A lawsuit filed by former Playboy Playmate Shera Bechard, which seeks damages from Stormy Daniels’ lawyer Michael Avenatti, was unsealed by a judge in Los Angeles Superior Court Tuesday. Bechard filed the suit on July 6, as AVN.com reported, after Bechard claimed that prominent Republican fundraiser and Donald Trump supporter Elliot Broidy had cut off her payments on a $1.6 million “hush” agreement they signed over an affair Broidy carried on with the November 2010 Playmate of the Month.
But the suit also named two other individuals as defendants: Keith Davidson and Avenatti. Davidson was the lawyer who arranged the hush money deal for Bechard, through Trump’s personal “fixer” Michael Cohen who, the lawsuit alleges, was “recruited” to broker the deal by Davidson.
Though unsealed, significant portions of the lawsuit remain redacted. Read the document, including the redactions, at this link.
Bechard is now represented by Peter Stris, the lawyer who represented another former Playboy Playmate, Karen McDougal, in a suit over a hush money deal that arose from her affair with Trump. Stris settled that suit for McDougal in April. Davidson had also previously represented McDougal, and negotiated the hush money payoff through Cohen.
The lawsuit unsealed on Tuesday alleges that Avenatti received confidential information about Bechard’s case from Davidson, and then publicized it via his Twitter account. But the text of the lawsuit acknowledges that Bechard “does not have personal knowledge that Mr. Davidson disclosed her confidential information to Mr. Avenatti.”
That information came from Broidy, the lawsuit says, but Broidy also is not alleged to know for sure that Davidson gave the info to Avenatti, but Broidy “insists” that he did.
Avenatti responded to Stris via his Twitter account on Tuesday, after Stris posted the redacted lawsuit.

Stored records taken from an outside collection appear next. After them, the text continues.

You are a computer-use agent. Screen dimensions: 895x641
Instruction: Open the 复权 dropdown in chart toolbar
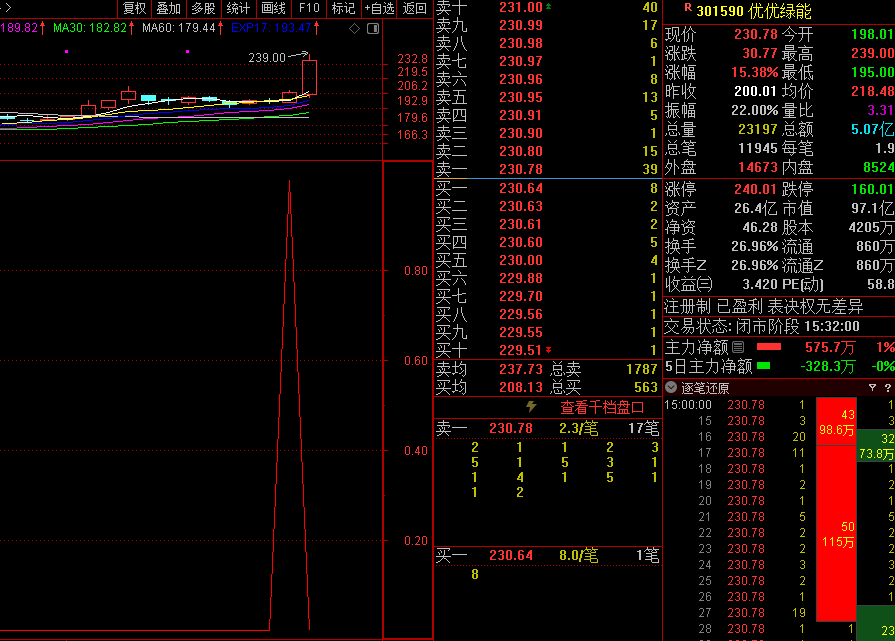pos(134,8)
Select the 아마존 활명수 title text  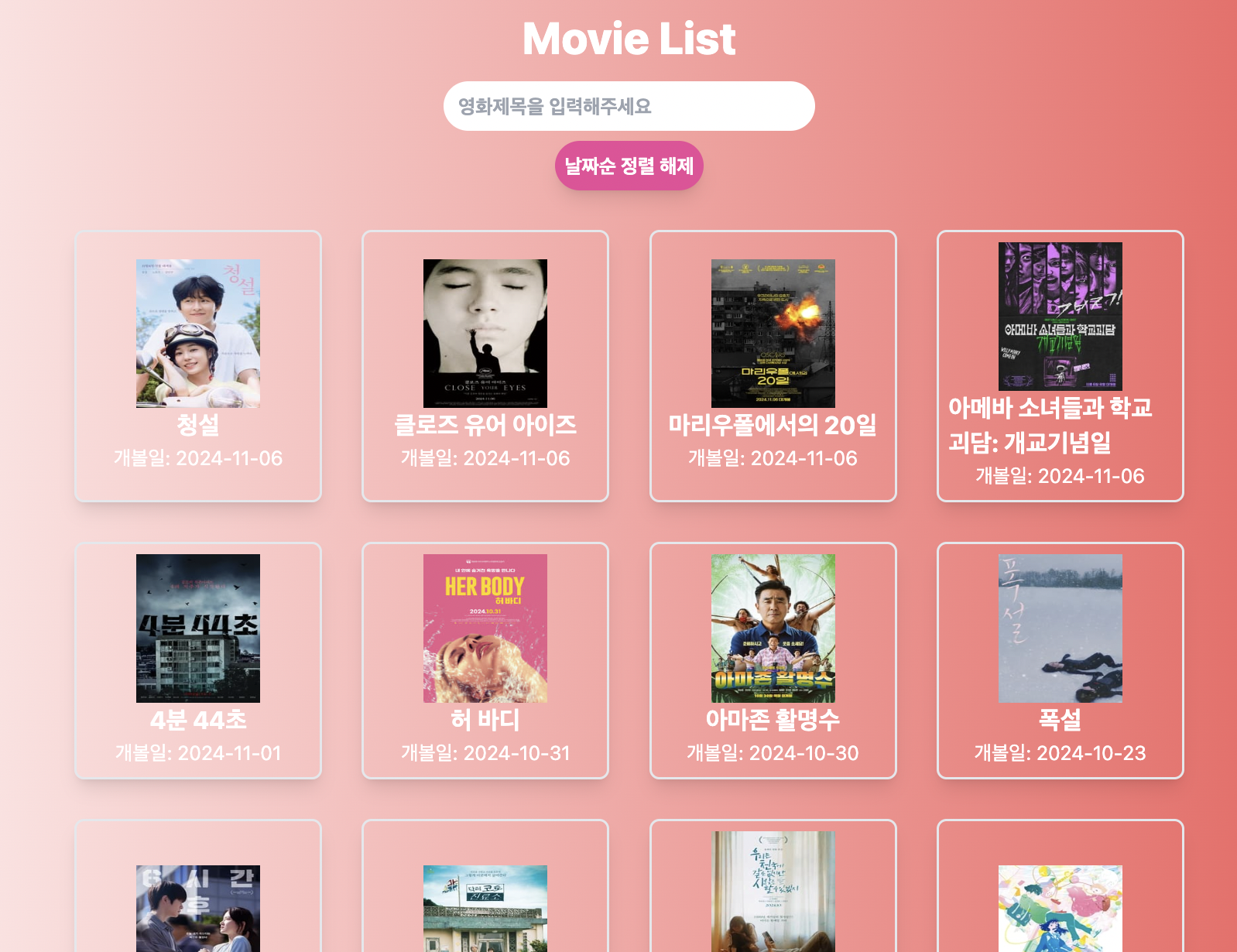coord(773,720)
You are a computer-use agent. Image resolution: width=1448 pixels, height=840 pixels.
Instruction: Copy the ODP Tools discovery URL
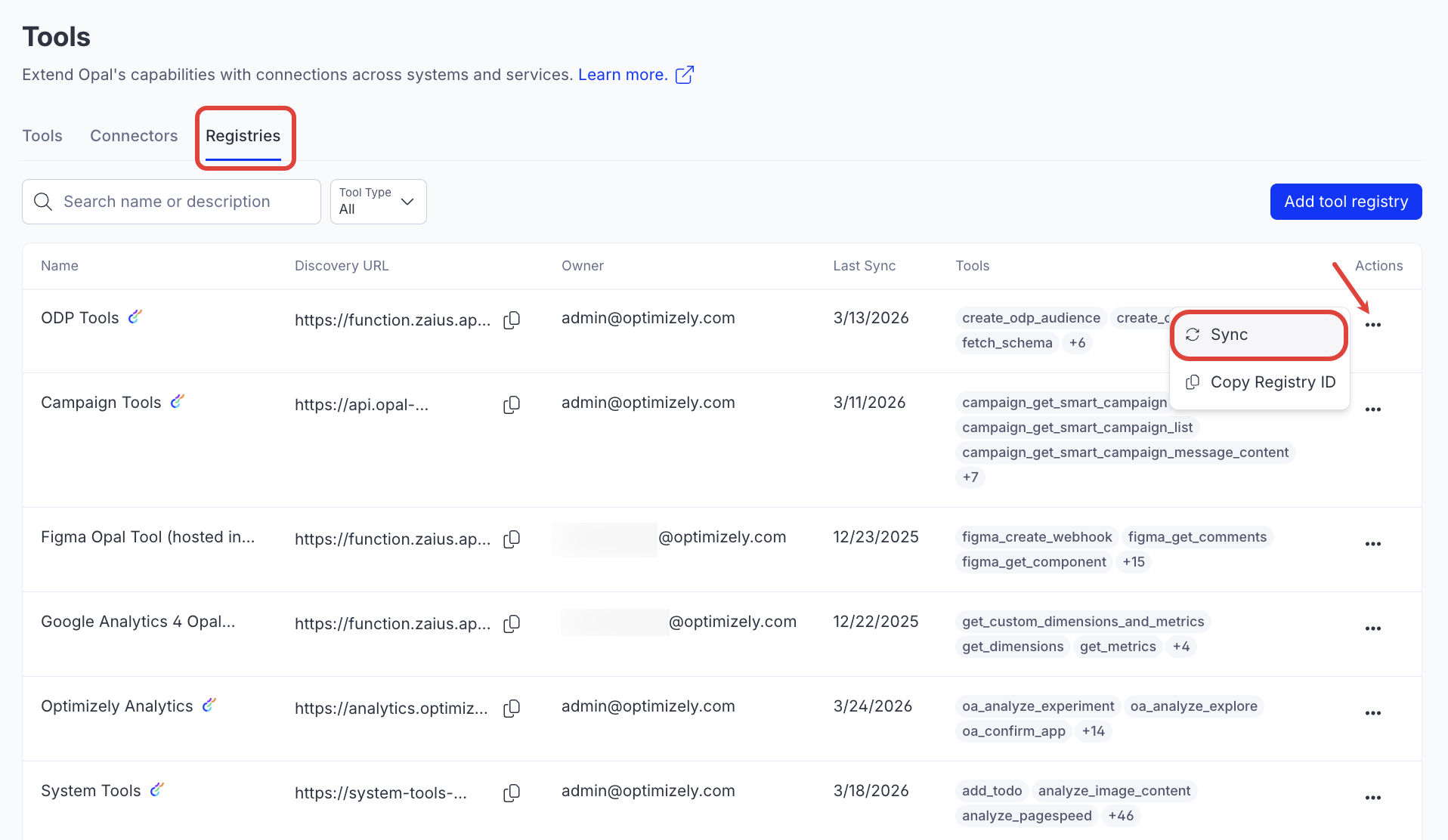(x=512, y=320)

“It is really big of you to release this when you should have never filed the original complaint under seal to begin with,” Avenatti wrote. “When I am ultimately exonerated in this case because I did nothing wrong, I am coming after you, your firm, and your client for malicious prosecution. Good luck.”
Avenatti later added, “I never had any duty to [Bechard] and never knew the terms were confidential. [Stris] added me purely for leverage and ultimately he and his client are going to pay a very steep price. I hold the record for a malicious prosecution settlement in California at $39 Million.”
The lawsuit claims that Broidy stopped the hush-money payments to Bechard because Davidson leaked confidential details of Bechard’s case to Avenatti, as CBS News reported. In addition to demanding $200,000 from Broidy, the suit says that damages against Avenatti will be determined in court.
Bechard says that she became pregnant as a result of the affair with Broidy, and had an abortion as a result.